Subcontractors everywhere are scrambling for work, and what work they’re managing to land isn’t very profitable, but there’s at least one little silver lining amid all the clouds. According to the American Subcontractors Association (ASA), legislators in various states across the country are adopting reforms that ensure prompt and full payment for the work performed by construction subcontractors.



Subcontractors everywhere are scrambling for work, and what work they’re managing to land isn’t very profitable, but there’s at least one little silver lining amid all the clouds. According to the American Subcontractors Association (ASA), legislators in various states across the country are adopting reforms that ensure prompt and full payment for the work performed by construction subcontractors.

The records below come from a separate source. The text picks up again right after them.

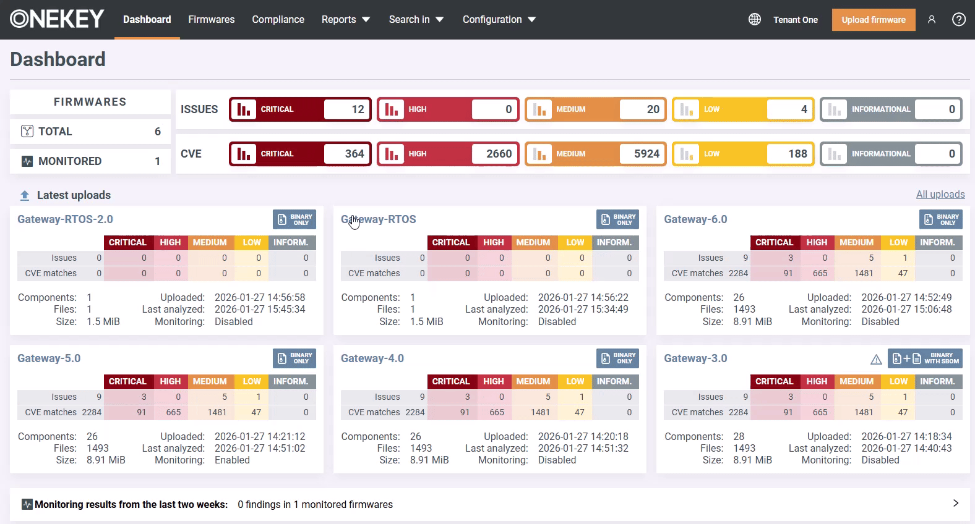The height and width of the screenshot is (524, 975).
Task: Click Binary Only badge on Gateway-RTOS-2.0
Action: pos(294,219)
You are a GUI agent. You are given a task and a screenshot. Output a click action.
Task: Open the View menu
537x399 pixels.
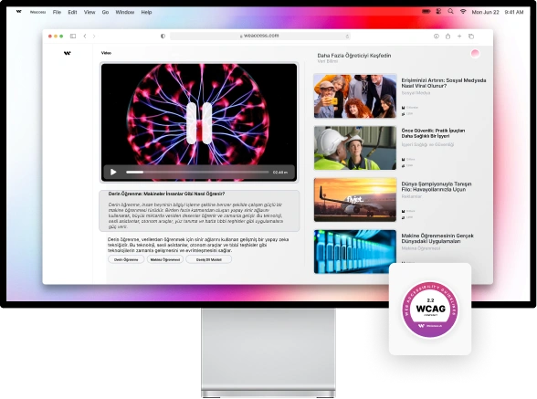pyautogui.click(x=90, y=12)
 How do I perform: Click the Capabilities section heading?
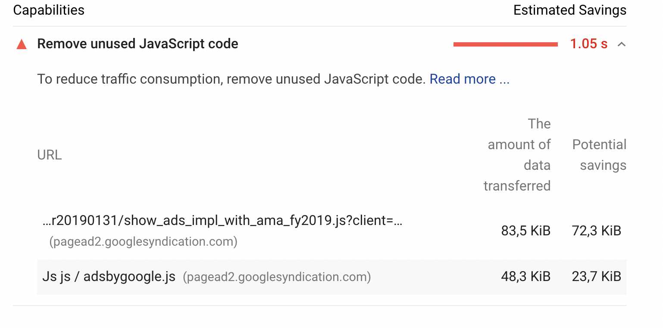pyautogui.click(x=49, y=10)
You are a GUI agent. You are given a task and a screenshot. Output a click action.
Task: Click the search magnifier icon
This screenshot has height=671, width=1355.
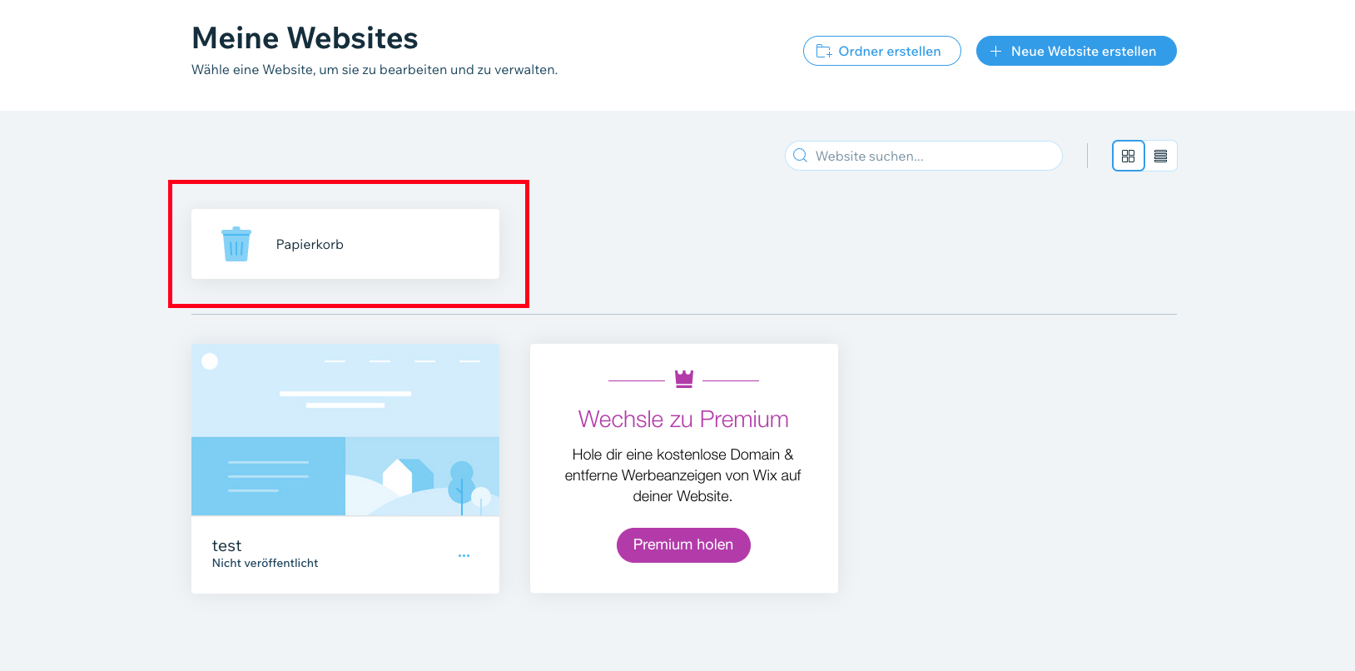801,156
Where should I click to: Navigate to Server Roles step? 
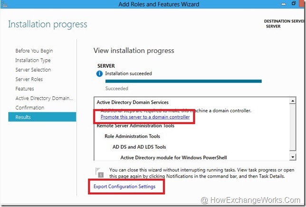[29, 79]
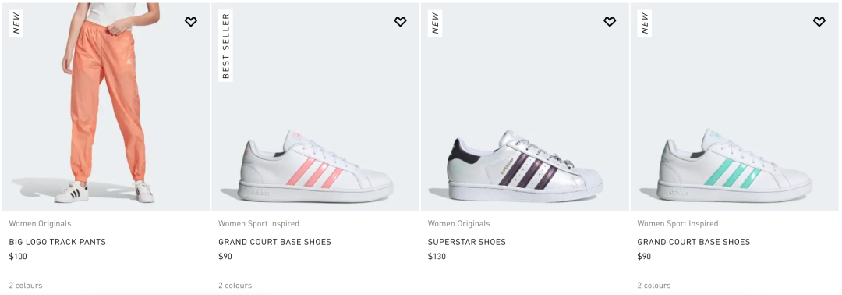Open the mint Grand Court Base Shoes title
The height and width of the screenshot is (295, 842).
click(693, 242)
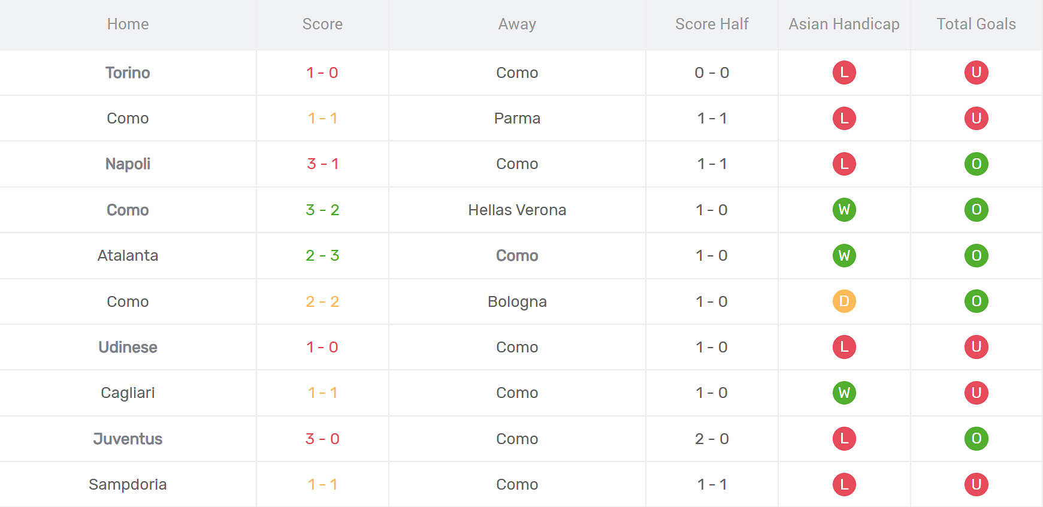Click the red U badge in Udinese row
This screenshot has width=1043, height=507.
click(976, 347)

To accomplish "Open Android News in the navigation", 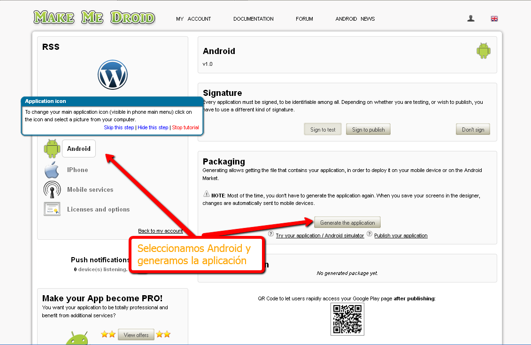I will 355,19.
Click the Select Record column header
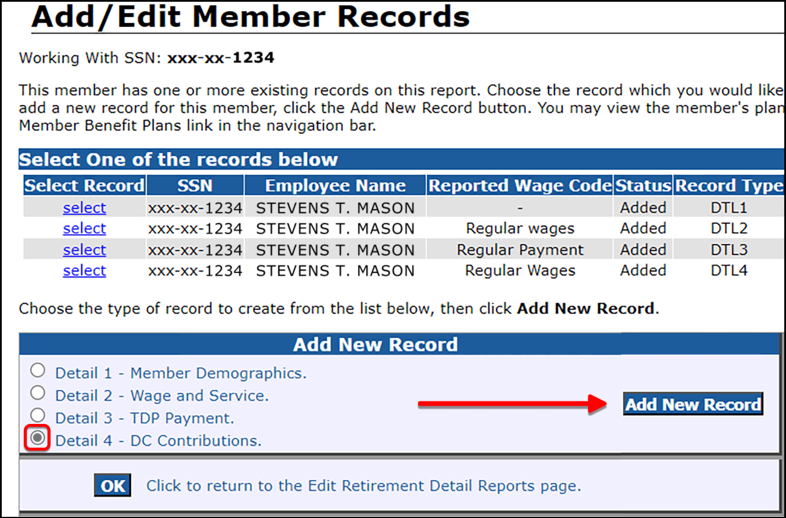Viewport: 786px width, 518px height. click(x=84, y=185)
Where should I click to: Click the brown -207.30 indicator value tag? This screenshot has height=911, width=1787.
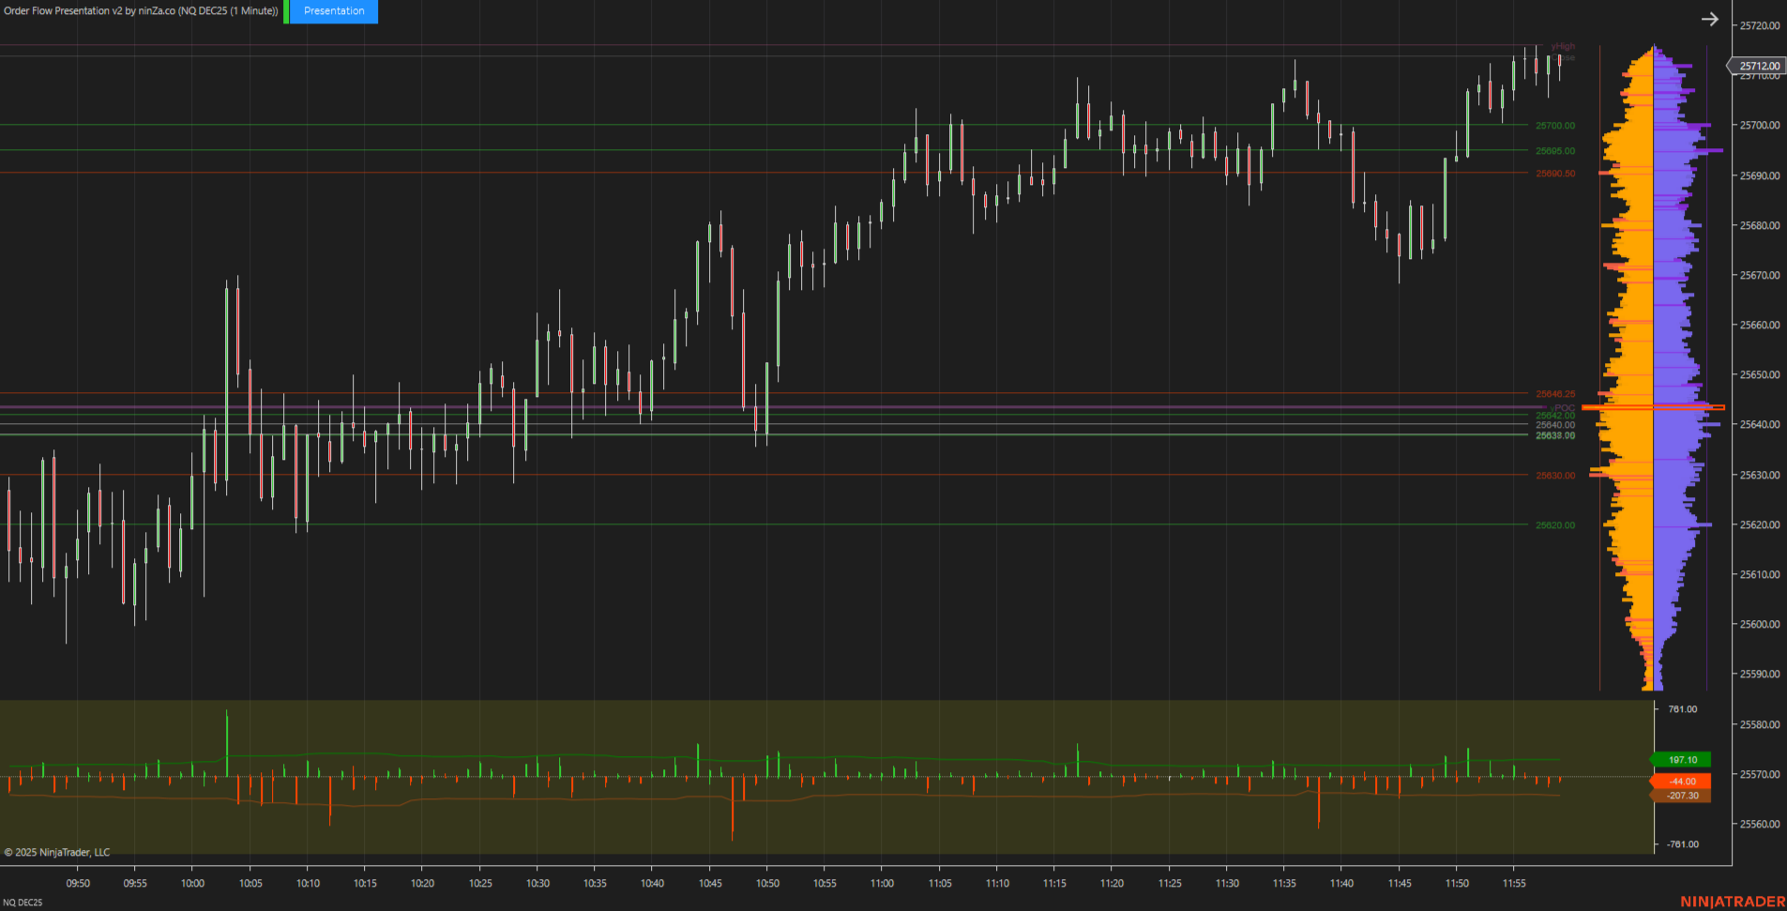(1681, 796)
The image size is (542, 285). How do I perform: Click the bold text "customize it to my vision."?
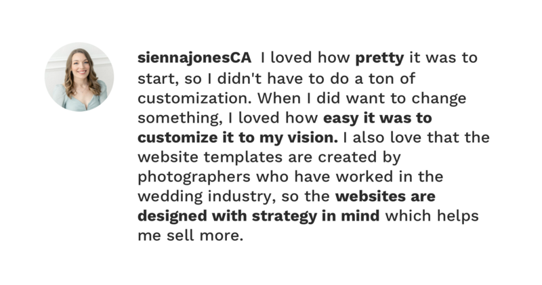click(238, 138)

That’s the gist of a report issued by ASA last November: “The ASA Report: The Policy Environment in the States.” Details can be accessed at www.asaonline.com.

ASA is the lobbying arm for subcontractors and their trade groups across the spectrum of construction trades. “There’s a saying in the industry: The only thing worse than no job is a job with a non-paying customer,” said 2010-11 ASA President Timmy McLaughlin, Austin Construction Co., Summerville, S.C. “Subcontractors provide credit for projects on promises of future payment and are operating at the tightest margins. In this economy, they can’t afford clients who pay late or hold excessive retainage, just as the clients can’t afford subcontractors who don’t perform. It’s a two-way street and legislators can grasp the fundamental fairness of prompt and full pay for prompt and full performance.”

Arizona, Oklahoma and Nebraska are among states that last year enacted laws both strengthening prompt payment and restricting the practice of retainage. Kansas and Massachusetts were singled out for making significant strides in improving individual prompt payment or retainage laws. Also noteworthy is a new anti-indemnity law in Louisiana (S.B. 625) that severely limits risk transfer.

ASA’s report scores and grades each state in seven policy areas and uses the results to calculate an overall score, grade and rank for each state. Taking into account both laws and judicial decisions, the report scores: (1) Prompt payment protections; (2) Treatment of pay-if-paid clauses; (3) Mechanic’s lien protections; (4) Payment bond protections; (5) Retainage limitations; (6) Anti-indemnity protections, including limits on “additional insured” endorsements; and (7) Anti-“bid shopping” measures.

Beginning in 2009, ASA added “extra credit” for states that have taken the initiative to regulate controlled insurance programs. These non-standard insurance programs can have hidden risks for subcontractors.

Research showed great variation among the states in the level of protection and support that they offer to subcontractors and suppliers, and scoring was complex. For example, mechanic’s lien laws vary in how many tiers of construction can claim liens, the construction owner’s liability, whether lien rights can be contractually waived, and notice and filing requirements. ASA developed evaluation factors for each policy area and assigned a maximum number of points that could be accrued for each factor. The result was a numerical score and letter grade for each policy area for each state.

Now for the bad news: if this were a classroom and the states were students, almost nine out of 10 would be flunking the course. According to ASA’s scorecard, 45 out of the 50 states plus the District of Columbia received an overall grade of F. California, Delaware, Massachusetts and New York squeaked by with barely passing grades of D, while Kansas was awarded a “gentleman’s C.” Only New Mexico made the Dean’s List with a B average. Not a single state earned an A in ASA’s estimation.

The real world situation may not be quite as dire as these letter grades suggest. ASA’s scoring is based on a concept of perfection, whereby every public policy would be ideal in the eyes of its subcontractor constituency. Here on Planet Earth that’s never going to happen, and if it did there would be no reason for ASA to exist.

Moreover, as ASA itself acknowledges, the numerical scores within the F range vary from 0 to 60 points, meaning that all the states with a failing letter grade in any policy area are not necessarily equal in the harshness of their policies relating to subcontractors and suppliers. A couple of minor reforms could well boost some of those states into a passing grade.

In any case, ASA wants those of us in the trade media to share the results of the ASA report as a means of reminding subcontractors of weaknesses in their state laws, and that ASA offers advocacy information to help them change the laws. ASA also wishes to remind subcontractors about the need to remain vigilant when negotiating contracts in a harsh public policy environment.

Media mission accomplished. The rest is up to you.